CHELSEA — An artist known for his larger-than-life sculptures of food is transforming a local art gallery into an “asylum” for sugar addicts, who can stop by to see the source of their cravings literally bashed to bits. 

Giant sculptures of desserts like cherry pie, cake and macarons will be “smashed, mushed, splattered, broken and thrown” throughout Unix Gallery on West 24th Street when “SUGATARIUM” opens on April 27, the gallery said.

“Institutional beds” set up throughout the gallery will allow visitors to “rest and view the artwork while confronting their own dependence on sweets,” artist Peter Anton said in a statement.

“I always liked exploring how foods, especially sweets, have a strong emotional connection to our own personal life histories, and the strong responses they evoke,” Anton added in an email.

The artist, who turned Unix Gallery into a shrine to food two years ago, said his upcoming exhibit was inspired in part by the current political climate.

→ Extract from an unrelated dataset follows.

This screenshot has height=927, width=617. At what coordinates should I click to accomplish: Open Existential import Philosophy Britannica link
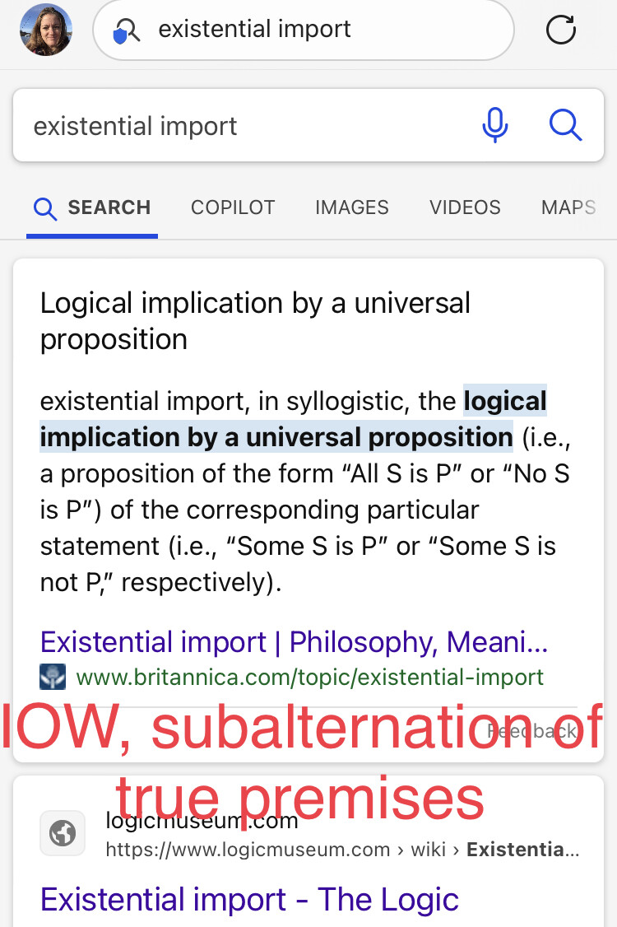(x=295, y=642)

“Everything seems unsettled and anxiety-ridden,” he told DNAinfo. “Therefore, I felt the need to express this insanity by focusing on how we turn to sugar for escape and comfort when things get crazy in our lives.”

A photo taken at the gallery depicts a straitjacket-clad Anton staring at a mixed media piece called “SUGAR MADNESS-CHERRY PIE.”

“It shows a person who is so obsessed with sweets that he is out of control and needs to be restrained,” he said of the photo. “In his mind, the size of the piece is super-sized to show the power sweets have over his mind and body.

“One of the ways that he acts out is by throwing the desserts that hold such power over him,” he explained.

Visitors who attend the exhibit’s opening, “for their own safety… will only be allowed to speak with Mr. Anton through a glass partition via a phone intercom system,” the gallery added.

His pieces will be on display until June 17.